(Records from a dataset)
-----

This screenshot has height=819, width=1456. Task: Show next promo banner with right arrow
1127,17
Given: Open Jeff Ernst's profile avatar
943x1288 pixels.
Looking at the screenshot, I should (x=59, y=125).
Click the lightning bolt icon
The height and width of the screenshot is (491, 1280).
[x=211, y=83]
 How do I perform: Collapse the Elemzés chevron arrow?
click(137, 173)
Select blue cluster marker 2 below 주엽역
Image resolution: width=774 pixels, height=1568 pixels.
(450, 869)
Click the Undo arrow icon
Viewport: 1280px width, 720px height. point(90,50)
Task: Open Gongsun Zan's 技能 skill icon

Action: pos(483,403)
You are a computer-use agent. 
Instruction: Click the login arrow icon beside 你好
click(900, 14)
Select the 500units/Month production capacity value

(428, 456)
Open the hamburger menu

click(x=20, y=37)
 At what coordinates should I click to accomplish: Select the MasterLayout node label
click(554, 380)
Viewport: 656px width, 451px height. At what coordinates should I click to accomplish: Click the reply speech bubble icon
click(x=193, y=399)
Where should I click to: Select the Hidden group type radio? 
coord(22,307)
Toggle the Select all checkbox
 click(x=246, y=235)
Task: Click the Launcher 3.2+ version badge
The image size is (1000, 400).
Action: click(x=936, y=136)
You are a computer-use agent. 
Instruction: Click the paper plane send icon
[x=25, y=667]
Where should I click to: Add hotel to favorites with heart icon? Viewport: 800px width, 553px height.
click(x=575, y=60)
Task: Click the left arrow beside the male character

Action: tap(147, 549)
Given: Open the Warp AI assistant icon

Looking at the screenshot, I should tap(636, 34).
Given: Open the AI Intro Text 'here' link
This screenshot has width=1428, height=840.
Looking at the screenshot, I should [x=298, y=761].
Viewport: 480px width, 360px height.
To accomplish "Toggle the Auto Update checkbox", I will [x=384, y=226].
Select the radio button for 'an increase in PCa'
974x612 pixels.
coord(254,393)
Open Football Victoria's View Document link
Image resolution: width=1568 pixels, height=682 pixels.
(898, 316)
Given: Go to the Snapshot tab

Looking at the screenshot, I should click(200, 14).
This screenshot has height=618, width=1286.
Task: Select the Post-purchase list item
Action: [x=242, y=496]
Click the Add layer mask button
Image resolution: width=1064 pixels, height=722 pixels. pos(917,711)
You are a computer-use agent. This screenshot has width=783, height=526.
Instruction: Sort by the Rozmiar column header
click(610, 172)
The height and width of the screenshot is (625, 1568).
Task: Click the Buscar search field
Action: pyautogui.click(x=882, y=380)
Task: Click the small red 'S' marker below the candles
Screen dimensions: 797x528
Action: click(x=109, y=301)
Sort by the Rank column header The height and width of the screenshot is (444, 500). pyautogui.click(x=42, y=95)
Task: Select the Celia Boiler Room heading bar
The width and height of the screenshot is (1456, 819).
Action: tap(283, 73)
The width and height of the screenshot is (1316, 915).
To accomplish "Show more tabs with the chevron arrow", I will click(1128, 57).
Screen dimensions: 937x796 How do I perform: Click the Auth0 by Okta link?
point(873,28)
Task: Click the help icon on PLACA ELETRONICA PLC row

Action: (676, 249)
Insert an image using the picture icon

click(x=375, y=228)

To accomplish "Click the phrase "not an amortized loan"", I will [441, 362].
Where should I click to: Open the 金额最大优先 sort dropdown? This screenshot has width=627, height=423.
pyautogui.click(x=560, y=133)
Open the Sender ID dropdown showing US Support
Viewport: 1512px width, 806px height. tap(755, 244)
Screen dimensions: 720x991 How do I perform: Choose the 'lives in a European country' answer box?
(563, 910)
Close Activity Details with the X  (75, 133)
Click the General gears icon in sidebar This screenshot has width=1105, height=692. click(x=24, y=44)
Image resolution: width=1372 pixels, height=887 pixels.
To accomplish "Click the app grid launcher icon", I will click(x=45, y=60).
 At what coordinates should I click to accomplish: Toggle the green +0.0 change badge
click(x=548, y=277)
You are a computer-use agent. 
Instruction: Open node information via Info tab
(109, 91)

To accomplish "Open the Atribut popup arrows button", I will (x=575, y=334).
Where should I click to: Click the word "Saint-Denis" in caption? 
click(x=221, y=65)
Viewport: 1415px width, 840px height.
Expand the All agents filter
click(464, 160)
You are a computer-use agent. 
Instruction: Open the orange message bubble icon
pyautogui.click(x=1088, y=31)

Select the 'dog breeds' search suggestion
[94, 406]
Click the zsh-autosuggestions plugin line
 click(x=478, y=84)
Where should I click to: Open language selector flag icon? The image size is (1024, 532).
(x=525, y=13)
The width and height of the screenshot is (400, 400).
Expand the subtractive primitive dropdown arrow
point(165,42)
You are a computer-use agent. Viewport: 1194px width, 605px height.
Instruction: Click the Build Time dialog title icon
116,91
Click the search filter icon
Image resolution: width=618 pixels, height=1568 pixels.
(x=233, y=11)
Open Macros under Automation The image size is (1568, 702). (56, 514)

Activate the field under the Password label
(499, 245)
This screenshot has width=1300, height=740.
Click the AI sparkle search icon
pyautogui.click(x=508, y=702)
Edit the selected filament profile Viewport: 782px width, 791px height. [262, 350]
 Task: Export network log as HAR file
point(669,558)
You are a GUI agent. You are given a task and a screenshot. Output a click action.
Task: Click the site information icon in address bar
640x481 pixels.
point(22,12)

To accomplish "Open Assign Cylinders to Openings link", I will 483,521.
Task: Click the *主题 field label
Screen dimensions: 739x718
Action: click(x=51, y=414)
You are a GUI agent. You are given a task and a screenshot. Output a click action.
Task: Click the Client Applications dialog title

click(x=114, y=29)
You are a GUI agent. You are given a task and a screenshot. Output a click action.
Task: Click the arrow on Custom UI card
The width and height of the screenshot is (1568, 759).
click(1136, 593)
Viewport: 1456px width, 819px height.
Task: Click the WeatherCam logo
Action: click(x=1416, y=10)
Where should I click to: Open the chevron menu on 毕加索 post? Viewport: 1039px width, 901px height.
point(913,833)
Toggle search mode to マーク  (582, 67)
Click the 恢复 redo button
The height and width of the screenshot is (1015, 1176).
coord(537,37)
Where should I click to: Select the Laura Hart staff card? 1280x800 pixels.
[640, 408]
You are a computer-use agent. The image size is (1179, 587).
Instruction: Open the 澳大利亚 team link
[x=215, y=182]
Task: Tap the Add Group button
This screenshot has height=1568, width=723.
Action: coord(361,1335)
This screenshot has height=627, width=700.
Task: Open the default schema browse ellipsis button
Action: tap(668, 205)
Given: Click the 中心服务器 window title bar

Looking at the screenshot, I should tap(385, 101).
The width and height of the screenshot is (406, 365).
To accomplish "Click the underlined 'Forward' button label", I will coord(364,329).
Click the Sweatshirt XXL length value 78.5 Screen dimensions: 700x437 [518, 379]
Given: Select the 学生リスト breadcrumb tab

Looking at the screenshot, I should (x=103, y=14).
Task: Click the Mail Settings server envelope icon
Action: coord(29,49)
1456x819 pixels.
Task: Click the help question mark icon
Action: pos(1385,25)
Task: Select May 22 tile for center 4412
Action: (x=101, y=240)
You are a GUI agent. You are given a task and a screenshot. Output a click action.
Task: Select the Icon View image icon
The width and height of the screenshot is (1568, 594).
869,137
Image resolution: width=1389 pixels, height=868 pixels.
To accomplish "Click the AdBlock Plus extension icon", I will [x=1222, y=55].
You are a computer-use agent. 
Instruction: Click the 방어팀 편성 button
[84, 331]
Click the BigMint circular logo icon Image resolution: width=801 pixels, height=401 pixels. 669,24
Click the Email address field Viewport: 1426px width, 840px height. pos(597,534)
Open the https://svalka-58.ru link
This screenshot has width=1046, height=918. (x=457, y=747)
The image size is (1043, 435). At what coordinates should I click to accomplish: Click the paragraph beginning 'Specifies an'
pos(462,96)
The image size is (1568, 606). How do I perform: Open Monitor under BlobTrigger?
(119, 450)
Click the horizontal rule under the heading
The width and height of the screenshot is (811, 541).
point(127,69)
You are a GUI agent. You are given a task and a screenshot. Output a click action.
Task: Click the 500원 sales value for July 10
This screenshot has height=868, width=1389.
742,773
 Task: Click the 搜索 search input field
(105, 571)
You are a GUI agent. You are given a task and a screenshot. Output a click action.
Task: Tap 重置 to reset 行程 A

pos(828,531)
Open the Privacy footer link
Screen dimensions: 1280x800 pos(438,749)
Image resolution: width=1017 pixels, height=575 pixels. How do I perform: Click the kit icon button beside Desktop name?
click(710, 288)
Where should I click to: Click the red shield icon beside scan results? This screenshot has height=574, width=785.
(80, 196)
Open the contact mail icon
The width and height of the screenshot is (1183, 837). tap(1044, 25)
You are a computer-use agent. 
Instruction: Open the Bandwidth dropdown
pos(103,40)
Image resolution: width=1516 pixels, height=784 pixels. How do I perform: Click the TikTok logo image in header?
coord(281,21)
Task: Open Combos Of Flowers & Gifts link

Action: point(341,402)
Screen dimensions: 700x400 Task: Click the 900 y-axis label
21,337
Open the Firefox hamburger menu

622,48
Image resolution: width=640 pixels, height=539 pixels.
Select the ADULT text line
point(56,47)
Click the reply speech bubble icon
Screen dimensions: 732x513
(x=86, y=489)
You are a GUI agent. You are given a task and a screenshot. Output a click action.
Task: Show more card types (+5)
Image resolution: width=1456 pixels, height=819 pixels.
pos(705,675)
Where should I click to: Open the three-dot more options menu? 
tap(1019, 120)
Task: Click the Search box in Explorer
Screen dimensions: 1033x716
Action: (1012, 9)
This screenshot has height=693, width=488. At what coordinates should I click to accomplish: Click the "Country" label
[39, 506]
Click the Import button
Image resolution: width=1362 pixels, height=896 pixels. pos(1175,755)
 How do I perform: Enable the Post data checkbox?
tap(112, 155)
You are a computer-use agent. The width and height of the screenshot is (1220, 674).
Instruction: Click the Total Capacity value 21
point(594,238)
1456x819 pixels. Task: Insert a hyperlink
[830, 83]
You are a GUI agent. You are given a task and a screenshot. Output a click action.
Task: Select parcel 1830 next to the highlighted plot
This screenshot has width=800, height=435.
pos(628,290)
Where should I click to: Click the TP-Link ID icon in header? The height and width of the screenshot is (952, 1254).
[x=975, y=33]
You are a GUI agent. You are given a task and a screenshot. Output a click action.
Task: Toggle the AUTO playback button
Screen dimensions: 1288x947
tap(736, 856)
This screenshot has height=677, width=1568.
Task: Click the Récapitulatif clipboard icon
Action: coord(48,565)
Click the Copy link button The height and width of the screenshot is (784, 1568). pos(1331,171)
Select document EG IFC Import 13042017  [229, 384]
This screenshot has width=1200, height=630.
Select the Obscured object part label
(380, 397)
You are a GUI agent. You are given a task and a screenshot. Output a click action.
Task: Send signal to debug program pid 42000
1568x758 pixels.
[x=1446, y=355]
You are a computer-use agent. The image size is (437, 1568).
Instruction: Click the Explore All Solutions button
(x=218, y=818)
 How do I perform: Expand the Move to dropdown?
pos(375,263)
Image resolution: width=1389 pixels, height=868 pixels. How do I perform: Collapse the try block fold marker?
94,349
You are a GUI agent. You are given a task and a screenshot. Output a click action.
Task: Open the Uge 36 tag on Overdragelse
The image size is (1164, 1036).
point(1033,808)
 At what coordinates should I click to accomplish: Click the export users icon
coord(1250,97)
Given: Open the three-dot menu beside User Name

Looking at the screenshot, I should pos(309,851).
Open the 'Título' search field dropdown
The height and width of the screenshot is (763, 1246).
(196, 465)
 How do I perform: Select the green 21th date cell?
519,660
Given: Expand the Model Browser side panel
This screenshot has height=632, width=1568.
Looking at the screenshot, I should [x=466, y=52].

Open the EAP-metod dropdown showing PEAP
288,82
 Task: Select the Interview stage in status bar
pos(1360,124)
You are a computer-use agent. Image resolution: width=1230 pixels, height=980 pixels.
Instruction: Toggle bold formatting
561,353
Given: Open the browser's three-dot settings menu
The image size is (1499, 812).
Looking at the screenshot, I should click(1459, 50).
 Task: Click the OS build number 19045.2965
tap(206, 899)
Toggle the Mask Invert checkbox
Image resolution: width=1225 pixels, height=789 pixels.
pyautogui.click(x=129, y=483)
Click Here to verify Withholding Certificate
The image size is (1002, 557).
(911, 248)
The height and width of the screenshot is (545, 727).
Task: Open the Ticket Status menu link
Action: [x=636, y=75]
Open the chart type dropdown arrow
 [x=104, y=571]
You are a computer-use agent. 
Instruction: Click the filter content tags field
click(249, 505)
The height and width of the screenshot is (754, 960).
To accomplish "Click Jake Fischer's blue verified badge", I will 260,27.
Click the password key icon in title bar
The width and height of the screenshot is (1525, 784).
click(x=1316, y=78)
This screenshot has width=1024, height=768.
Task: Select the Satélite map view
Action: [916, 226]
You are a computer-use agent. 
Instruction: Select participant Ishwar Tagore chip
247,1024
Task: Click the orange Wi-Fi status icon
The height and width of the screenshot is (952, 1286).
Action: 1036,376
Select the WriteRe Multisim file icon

-----

◆ **INSTRUCTIONS TO FOLLOW**
Reproduce verbatim the records beginning with the line that contains "Given: Open the Warp AI assistant icon" and continuing through the line that contains "Looking at the screenshot, I should [x=298, y=761].", including both of those lines.

◆ **EXERCISE ANSWER**
Given: Open the Warp AI assistant icon

Looking at the screenshot, I should tap(636, 34).
Given: Open the AI Intro Text 'here' link
This screenshot has width=1428, height=840.
Looking at the screenshot, I should [x=298, y=761].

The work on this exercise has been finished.